The results are mixed. Based on a flyover census by a joint force of Kenya and Tanzania authorities, elephants had a modest increase compared to counts in previous years.  According to the government, elephant population increased 36 percent, the lowest increase recorded since the beginning of aerial census taking.  During the same period, ending with the census of 2010, Africa’s zebras and other large mammals doubled.  Buffaloes increased by 72 percent.  According to conservationists, Africa has lost over 1,000 rhinos in the last 18 months.  Kenya lost 384 elephants to poachers in 2012, compared to 278 in 2011, and 177 in 2010.  These statistics are reported today in the Daily Nation, one of the major papers published in Nairobi.

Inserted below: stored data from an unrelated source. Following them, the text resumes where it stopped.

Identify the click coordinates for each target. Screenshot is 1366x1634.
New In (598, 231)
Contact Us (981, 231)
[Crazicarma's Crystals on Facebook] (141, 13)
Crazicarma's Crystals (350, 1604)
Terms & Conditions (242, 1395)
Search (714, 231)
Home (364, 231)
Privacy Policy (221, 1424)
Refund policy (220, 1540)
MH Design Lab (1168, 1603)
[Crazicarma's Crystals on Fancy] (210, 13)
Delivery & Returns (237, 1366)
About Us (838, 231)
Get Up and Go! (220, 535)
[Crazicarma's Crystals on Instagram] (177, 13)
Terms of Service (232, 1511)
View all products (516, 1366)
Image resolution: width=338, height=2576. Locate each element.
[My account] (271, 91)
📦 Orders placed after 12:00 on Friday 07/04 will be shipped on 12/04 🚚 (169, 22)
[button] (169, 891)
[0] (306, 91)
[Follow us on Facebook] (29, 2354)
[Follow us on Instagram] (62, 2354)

Since January of this year Kenya has lost 172 elephants and 21 rhinos to poaches.

The census for 2013 will provide further evidence to the killing off of elephant and rhinoceros in Kenya and Tanzaina.   Interestingly, the United States has blood on its hands when it comes to the sale of ivory.  According to a 2008 report, which I will detail more in another post, demand in the United States for ivory ranks is among the highest.  It is time to address this with awareness campaigns and legislation outlawing the sale of any ivory in our country.  It is tragic that demand for animal tusk and horn may ruin the experience of our children to see an unfenced world with free roaming animals of antiquity.  Today we are borrowing from our children.  Our generation borrows from Social Security to the over use of limited resources.  I often wonder if the planet will someday simply dry up and look like planet Mars. It is an interesting planet to look at but I wouldn’t want to live there.  We ought to do our best to keep the planet biologically diverse for the next 10,000 years.